Bouncing between longer and shorter numbers on "Bloodstone & Diamonds", there's still so much going on with this band that each song on the album is to be studied, not just consumed. As universally celebrated as "The Blackening" is, MACHINE HEAD continues to push themselves into broader frontiers to discover what else they can pull out of themselves to tantalize their audience with. "Bloodstone & Diamonds" may not be all-over-the-place-per-square-inch as MACHINE HEAD's previous albums, but its rewards are still abundant.
The 7:10 opening number "Now We Die" rides its heavy masses upon an intoxicating set of chamber strings that serve as both the intro and background fills on the choruses. As the number hits a clobbering, mid-tempo charge, MACHINE HEAD harmonizes the blaring agro march with the lacing violins, leading up to a gorgeous guitar solo from Robb Flynn and Phil Demmel. Keeping the chamber swirls lurking behind the clean-sung bridge, "Now We Die" is more elegance than crunch, though it's still heavy as hell.
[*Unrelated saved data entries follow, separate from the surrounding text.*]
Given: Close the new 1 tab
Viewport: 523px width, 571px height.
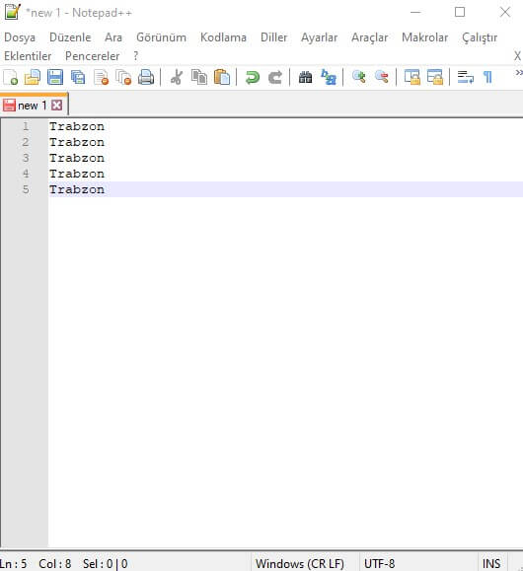Looking at the screenshot, I should [x=57, y=106].
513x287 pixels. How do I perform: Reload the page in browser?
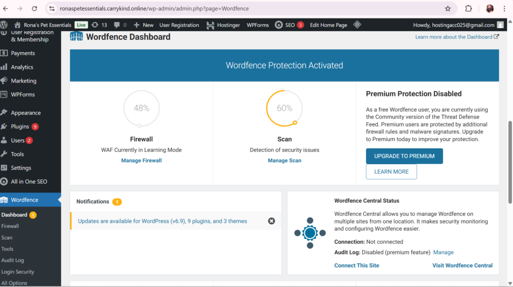pos(35,9)
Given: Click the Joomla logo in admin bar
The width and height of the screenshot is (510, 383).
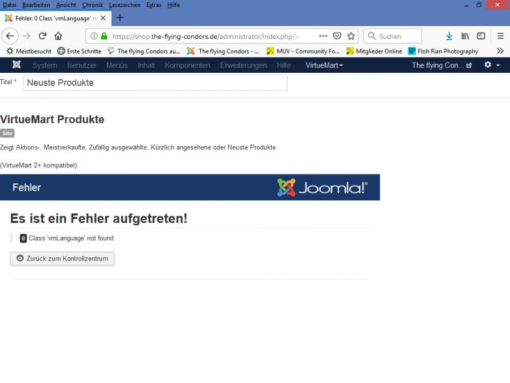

The crunch comes in full force with Dave McClain's clanging clamor throughout "Killers & Kings". McClain interchanges his double-timed strikes with slide tempos leading to a series of apposite progressions where his rolls are given extra girth from the riffs around him. Even the breakdown is crushing on "Killers & Kings", as MACHINE HEAD are one of the few bands left out there who know how to usefully plant a metal breakdown.
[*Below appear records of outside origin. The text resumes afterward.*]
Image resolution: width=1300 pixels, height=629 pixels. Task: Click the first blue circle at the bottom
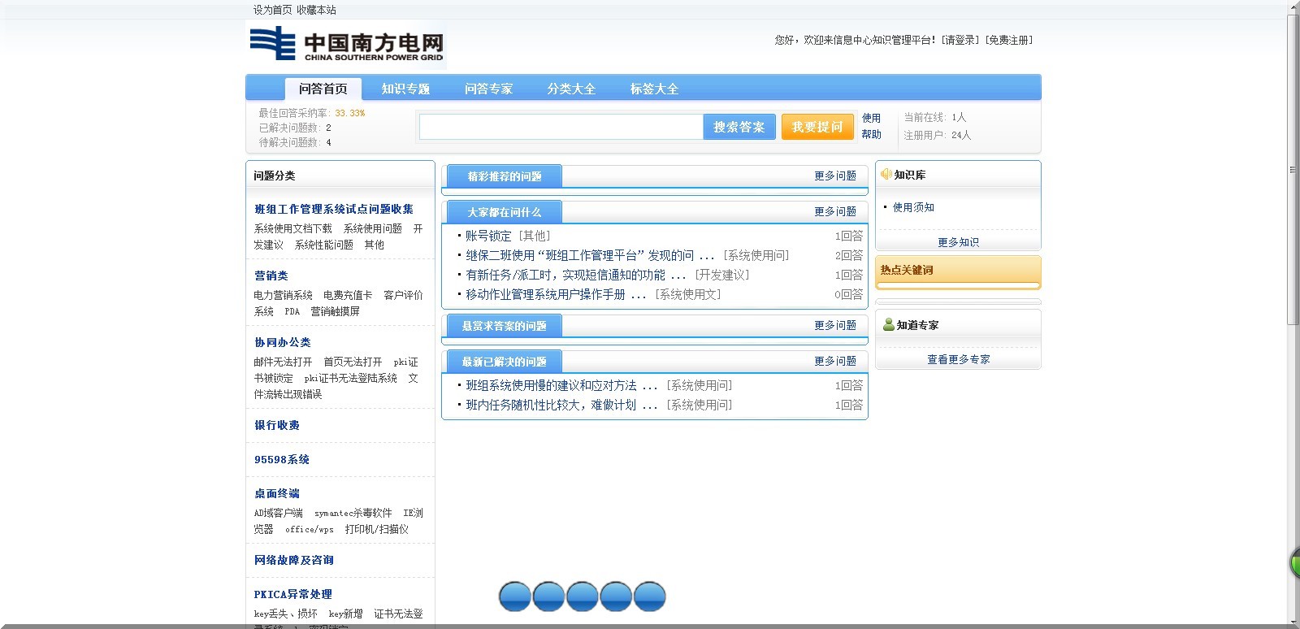point(514,596)
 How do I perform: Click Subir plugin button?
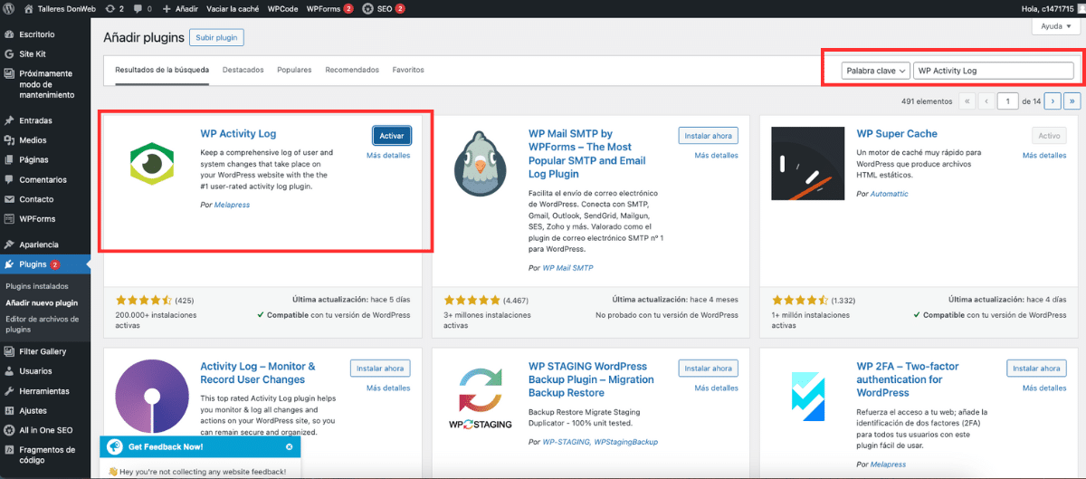click(x=217, y=38)
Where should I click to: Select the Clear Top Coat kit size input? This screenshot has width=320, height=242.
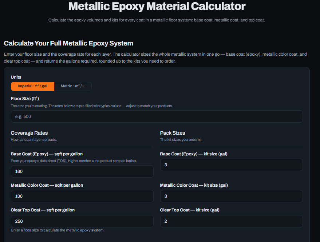click(x=232, y=221)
"Night of Long Knives" is one of those MACHINE HEAD staples where slow introductory rhythms are immediately sodomized by a blast section (last tinkered with on the "Unto the Locust" album), followed by a thrash breakaway and then mid-tempo trudges, repeat all modes accordingly. Robb Flynn's combined scream-croons are appealing and even endearing as "Night of Long Knives" turns its screws with alternating tempos and tuneful choruses. Jared MacEachern proves his worth by tumbling note-happy bass glides beneath the scorching guitar solo on the track. Later, MacEachern owns "Beneath the Silt" with his low-end reverb rumbling at the front and guiding the band's reciprocated drop tuning.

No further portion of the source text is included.